Beleidsrichtlijnen in het kader van goede ruimtelijke ordening (overeenkomstig artikel 4.3.1, §2, 2° van de Vlaamse Codex Ruimtelijke Ordening)
- BGO Wonen: de beleidsmatig gewenste ontwikkeling woninggrootte, woningmix en beschermen van eengezinswoningen (verder genoemd BGO Wonen), goedgekeurd door de gemeenteraad in zitting van 24 juni 2019.
(De BGO Wonen kan u raadplegen via www.antwerpen.be, zoek op ‘regelgeving bouwen in Antwerpen’)
De BGO Wonen is niet van toepassing op de aanvraag.
Omgevingstoets
Toetsing van de verenigbaarheid van het aangevraagde met de omgeving en de goede ruimtelijke ordening
Beoordeling afwijkingen van de voorschriften
De aanvraag vertoont een aantal afwijkingen ten aanzien van de geldende voorschriften en voor het grootste deel daarvan is er geen gegronde reden om af te wijken van de artikels in kwestie.
Wel blijkt inzake artikel 21 (minimale vrije plafondhoogte) de afwijking dermate gering te zijn (slechts zo’n 6-tal cm) en bovendien geënt te zijn op het doortrekken van de plafondhoogte van de bestaande en vergunde leefruimtes.
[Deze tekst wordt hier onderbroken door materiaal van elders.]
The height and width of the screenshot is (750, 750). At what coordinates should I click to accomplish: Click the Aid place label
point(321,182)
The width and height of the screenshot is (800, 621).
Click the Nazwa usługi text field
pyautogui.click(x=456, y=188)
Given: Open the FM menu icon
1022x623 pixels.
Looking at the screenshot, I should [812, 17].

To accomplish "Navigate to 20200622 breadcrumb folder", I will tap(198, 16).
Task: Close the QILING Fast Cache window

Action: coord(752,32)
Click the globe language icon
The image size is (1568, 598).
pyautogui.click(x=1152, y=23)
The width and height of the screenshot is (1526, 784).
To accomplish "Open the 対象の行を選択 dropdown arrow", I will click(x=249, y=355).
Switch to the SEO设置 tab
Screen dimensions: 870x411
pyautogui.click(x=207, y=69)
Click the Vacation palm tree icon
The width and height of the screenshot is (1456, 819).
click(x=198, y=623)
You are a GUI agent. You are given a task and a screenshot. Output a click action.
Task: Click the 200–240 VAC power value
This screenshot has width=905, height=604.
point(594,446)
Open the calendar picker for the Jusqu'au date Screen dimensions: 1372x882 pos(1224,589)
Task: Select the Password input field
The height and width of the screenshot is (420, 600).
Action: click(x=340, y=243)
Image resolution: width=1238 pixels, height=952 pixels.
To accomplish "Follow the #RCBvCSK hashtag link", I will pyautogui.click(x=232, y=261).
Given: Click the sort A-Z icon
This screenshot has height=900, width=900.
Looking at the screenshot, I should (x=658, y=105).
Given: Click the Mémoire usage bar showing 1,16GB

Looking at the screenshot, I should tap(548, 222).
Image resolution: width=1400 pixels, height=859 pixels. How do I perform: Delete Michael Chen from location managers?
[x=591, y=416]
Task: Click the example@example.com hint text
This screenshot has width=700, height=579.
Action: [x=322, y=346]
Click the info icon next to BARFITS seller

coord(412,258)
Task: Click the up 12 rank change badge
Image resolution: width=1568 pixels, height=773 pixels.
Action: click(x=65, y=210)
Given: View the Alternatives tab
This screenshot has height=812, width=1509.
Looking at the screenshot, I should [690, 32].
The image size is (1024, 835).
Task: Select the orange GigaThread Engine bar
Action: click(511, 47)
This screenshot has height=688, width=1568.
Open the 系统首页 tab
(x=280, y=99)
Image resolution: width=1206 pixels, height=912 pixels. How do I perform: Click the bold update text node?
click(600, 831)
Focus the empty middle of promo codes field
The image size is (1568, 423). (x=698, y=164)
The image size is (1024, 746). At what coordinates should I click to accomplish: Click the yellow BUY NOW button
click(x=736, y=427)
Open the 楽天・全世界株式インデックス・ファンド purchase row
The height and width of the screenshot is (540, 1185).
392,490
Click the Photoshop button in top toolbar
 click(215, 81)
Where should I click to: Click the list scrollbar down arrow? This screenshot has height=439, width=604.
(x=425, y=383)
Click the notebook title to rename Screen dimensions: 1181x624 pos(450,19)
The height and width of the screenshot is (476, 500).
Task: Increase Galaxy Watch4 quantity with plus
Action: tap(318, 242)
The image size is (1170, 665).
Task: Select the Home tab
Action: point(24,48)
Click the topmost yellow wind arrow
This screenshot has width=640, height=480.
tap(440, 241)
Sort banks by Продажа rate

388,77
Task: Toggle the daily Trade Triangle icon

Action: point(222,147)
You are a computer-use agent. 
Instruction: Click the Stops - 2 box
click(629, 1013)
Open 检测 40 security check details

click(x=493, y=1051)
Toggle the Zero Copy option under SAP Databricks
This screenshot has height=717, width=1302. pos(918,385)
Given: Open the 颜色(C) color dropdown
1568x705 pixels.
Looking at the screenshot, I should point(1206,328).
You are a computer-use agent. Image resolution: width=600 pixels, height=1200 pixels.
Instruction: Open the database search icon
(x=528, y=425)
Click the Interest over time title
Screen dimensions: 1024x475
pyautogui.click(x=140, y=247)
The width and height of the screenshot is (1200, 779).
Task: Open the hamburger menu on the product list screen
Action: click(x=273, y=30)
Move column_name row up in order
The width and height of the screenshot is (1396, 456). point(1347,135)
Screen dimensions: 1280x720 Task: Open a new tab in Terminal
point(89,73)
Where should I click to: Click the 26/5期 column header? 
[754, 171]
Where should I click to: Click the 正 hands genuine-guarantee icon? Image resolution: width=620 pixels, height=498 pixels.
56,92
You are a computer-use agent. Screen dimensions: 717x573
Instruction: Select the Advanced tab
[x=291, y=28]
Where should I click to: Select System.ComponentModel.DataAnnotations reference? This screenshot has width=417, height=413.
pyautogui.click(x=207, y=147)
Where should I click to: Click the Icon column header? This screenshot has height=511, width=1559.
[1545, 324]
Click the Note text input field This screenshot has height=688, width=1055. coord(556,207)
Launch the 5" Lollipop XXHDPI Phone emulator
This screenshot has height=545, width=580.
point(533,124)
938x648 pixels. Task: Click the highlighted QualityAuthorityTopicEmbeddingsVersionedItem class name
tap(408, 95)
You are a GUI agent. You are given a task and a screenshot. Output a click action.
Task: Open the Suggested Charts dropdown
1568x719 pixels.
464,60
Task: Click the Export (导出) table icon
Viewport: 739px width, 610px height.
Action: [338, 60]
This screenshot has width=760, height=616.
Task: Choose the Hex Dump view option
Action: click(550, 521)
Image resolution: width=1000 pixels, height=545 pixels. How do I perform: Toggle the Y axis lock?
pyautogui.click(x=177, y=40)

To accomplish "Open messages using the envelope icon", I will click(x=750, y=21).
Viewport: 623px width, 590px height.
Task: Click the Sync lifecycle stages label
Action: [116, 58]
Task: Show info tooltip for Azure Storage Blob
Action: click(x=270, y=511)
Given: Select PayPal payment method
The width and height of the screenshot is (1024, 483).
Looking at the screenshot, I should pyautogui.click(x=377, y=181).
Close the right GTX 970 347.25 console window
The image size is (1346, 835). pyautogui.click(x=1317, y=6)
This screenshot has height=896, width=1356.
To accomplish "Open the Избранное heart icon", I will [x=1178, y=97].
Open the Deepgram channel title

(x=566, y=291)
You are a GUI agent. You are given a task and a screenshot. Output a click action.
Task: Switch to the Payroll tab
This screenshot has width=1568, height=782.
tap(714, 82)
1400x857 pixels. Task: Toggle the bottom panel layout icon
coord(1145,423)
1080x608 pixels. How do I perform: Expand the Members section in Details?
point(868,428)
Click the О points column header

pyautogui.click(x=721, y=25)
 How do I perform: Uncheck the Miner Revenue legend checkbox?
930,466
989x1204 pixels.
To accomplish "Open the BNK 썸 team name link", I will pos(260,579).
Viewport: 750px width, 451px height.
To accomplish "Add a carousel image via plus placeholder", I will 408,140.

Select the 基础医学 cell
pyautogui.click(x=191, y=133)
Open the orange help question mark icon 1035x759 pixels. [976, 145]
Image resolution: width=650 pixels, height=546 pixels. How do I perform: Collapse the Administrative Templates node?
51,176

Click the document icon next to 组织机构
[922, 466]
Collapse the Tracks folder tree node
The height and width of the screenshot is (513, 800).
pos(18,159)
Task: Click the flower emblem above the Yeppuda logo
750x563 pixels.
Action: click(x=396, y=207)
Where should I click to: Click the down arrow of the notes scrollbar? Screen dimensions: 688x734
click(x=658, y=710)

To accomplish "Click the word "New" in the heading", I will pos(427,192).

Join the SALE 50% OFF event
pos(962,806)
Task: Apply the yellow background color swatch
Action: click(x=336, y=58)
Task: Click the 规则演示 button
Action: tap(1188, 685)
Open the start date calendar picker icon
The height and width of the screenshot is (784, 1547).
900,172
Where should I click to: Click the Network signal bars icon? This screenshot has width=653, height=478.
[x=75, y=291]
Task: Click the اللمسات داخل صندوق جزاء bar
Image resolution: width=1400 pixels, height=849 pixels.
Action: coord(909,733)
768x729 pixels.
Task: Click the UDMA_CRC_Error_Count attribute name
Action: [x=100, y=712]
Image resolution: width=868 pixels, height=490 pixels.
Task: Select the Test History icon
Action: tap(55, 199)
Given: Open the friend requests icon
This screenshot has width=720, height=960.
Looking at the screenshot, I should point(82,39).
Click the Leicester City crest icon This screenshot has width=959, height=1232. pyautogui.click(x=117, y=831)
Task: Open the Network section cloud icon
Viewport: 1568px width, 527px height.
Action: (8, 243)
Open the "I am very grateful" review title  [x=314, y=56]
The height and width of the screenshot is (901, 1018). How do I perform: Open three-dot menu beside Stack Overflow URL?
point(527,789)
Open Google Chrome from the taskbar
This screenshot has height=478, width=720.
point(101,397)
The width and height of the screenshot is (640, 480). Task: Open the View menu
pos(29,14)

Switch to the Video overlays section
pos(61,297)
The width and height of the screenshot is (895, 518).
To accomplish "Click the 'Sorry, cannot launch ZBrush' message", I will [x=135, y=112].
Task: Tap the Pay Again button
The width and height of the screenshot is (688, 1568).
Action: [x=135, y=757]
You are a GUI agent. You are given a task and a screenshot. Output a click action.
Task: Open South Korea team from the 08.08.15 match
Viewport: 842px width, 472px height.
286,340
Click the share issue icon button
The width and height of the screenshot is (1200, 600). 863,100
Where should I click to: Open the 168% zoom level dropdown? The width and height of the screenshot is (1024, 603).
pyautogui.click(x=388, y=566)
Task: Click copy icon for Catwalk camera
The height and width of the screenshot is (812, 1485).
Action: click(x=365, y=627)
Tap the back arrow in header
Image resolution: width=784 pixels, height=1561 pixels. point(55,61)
Op basis van bovenstaande gegevens wordt geoordeeld dat de afwijking aanvaardbaar is en er wordt dan ook geadviseerd betreffende als dusdanig te bekrachtigen.
Functionele inpasbaarheid
De aanvraag beoogt louter een beperkte uitbreiding van een vergunde eengezinswoning en gelet op de overeenstemming met de specifieke bestemmingsvoorschriften van de van kracht zijnde verkaveling is er sprake van een correcte functionele inpasbaarheid.
Mobiliteitsimpact (onder andere toetsing parkeerbehoefte)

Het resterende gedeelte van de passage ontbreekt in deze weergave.